- **Data shown**:
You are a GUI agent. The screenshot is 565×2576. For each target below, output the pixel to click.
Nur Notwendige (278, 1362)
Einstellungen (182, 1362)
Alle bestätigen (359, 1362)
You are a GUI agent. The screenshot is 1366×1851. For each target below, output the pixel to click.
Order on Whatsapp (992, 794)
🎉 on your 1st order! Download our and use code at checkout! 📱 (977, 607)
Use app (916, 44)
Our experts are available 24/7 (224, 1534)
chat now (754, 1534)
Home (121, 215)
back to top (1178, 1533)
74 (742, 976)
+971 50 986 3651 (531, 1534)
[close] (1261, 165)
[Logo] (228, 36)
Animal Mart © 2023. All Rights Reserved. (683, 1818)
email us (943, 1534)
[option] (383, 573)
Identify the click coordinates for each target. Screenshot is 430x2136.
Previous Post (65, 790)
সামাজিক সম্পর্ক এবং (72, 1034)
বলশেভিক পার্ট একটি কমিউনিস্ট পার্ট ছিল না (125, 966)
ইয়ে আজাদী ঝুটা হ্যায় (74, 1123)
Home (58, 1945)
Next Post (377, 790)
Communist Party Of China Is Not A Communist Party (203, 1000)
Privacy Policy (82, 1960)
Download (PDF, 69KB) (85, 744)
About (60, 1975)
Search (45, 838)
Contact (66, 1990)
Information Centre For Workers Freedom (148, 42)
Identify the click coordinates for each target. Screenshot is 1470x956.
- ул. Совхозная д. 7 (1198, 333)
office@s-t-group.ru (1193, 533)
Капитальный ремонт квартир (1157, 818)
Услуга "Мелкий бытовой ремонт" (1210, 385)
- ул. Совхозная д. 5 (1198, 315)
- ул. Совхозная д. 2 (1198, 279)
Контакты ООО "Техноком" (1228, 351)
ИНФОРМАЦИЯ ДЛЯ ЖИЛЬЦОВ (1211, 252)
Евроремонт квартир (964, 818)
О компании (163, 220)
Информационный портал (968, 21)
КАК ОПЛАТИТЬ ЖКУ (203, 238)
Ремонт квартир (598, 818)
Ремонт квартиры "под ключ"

- **What the exercise asks**:
Look above for the line with "Einstellungen (182, 1362)" and the line with "Ремонт квартир (598, 818)", and reproduce exactly those two lines plus every line between, nothing more.

- **Output for this task**:
Einstellungen (182, 1362)
Alle bestätigen (359, 1362)
You are a GUI agent. The screenshot is 1366×1851. For each target below, output the pixel to click.
Order on Whatsapp (992, 794)
🎉 on your 1st order! Download our and use code at checkout! 📱 (977, 607)
Use app (916, 44)
Our experts are available 24/7 (224, 1534)
chat now (754, 1534)
Home (121, 215)
back to top (1178, 1533)
74 (742, 976)
+971 50 986 3651 (531, 1534)
[close] (1261, 165)
[Logo] (228, 36)
Animal Mart © 2023. All Rights Reserved. (683, 1818)
email us (943, 1534)
[option] (383, 573)
Identify the click coordinates for each target. Screenshot is 430x2136.
Previous Post (65, 790)
সামাজিক সম্পর্ক এবং (72, 1034)
বলশেভিক পার্ট একটি কমিউনিস্ট পার্ট ছিল না (125, 966)
ইয়ে আজাদী ঝুটা হ্যায় (74, 1123)
Home (58, 1945)
Next Post (377, 790)
Communist Party Of China Is Not A Communist Party (203, 1000)
Privacy Policy (82, 1960)
Download (PDF, 69KB) (85, 744)
About (60, 1975)
Search (45, 838)
Contact (66, 1990)
Information Centre For Workers Freedom (148, 42)
Identify the click coordinates for each target. Screenshot is 1470x956.
- ул. Совхозная д. 7 (1198, 333)
office@s-t-group.ru (1193, 533)
Капитальный ремонт квартир (1157, 818)
Услуга "Мелкий бытовой ремонт" (1210, 385)
- ул. Совхозная д. 5 (1198, 315)
- ул. Совхозная д. 2 (1198, 279)
Контакты ООО "Техноком" (1228, 351)
ИНФОРМАЦИЯ ДЛЯ ЖИЛЬЦОВ (1211, 252)
Евроремонт квартир (964, 818)
О компании (163, 220)
Информационный портал (968, 21)
КАК ОПЛАТИТЬ ЖКУ (203, 238)
Ремонт квартир (598, 818)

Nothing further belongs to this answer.